**DATA FOR PROCESSING:**
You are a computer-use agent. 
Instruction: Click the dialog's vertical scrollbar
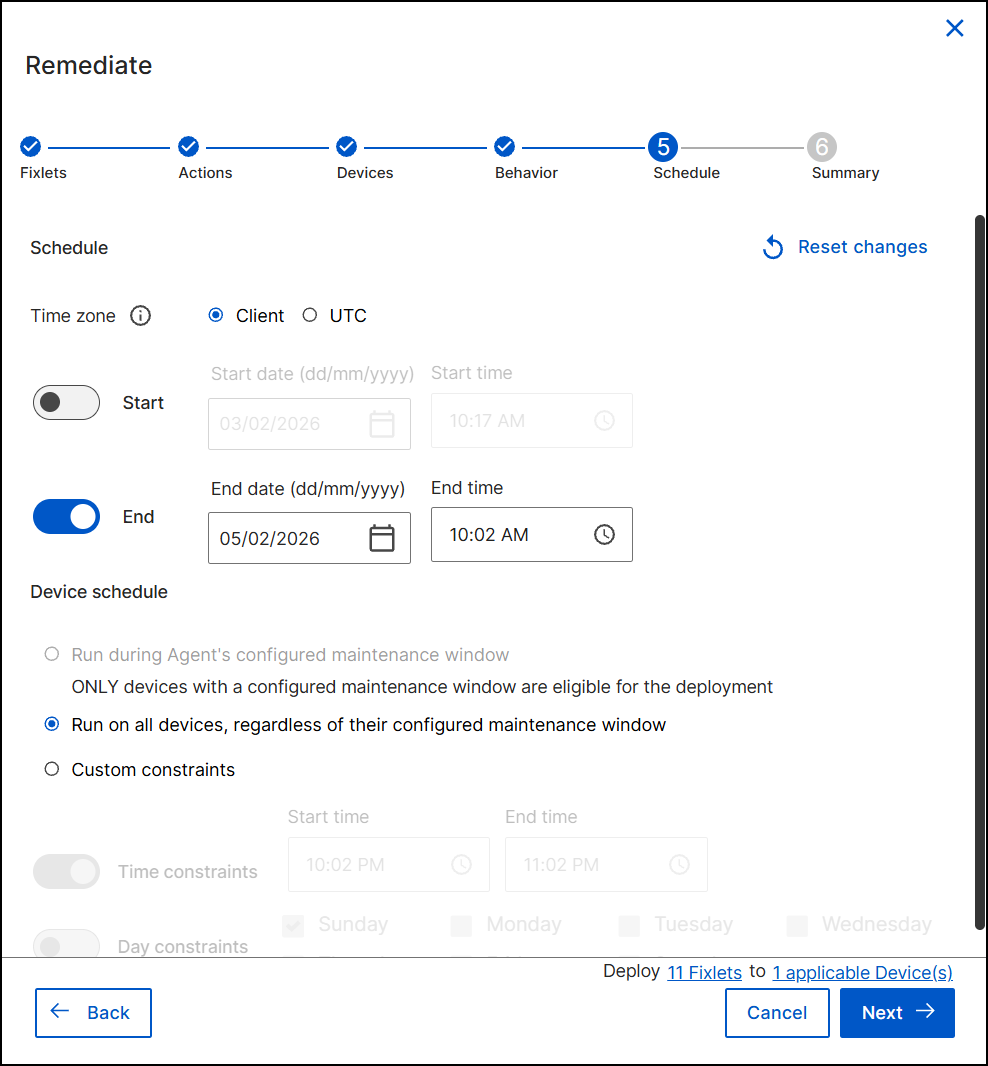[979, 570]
==
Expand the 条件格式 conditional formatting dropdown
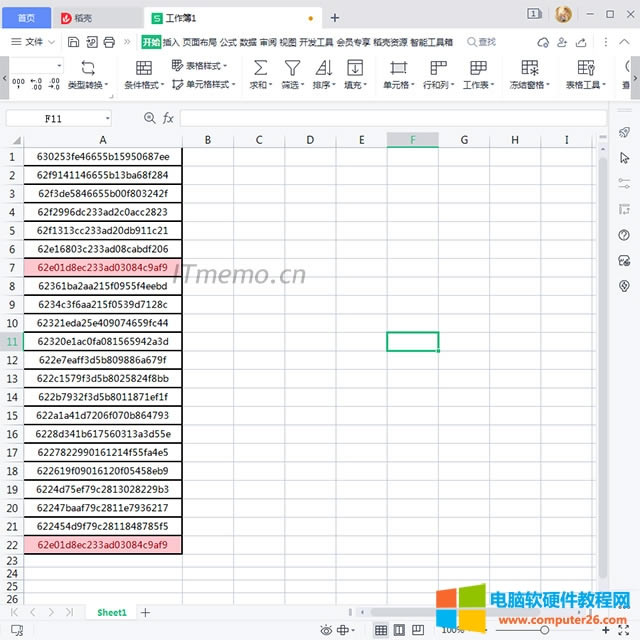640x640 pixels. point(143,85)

**SET TASK:**
Copy the data verbatim from the line containing "Expand the 条件格式" through the line containing "640x640 pixels. point(143,85)", leaving out the pictures.

**TASK RESULT:**
Expand the 条件格式 conditional formatting dropdown
640x640 pixels. point(143,85)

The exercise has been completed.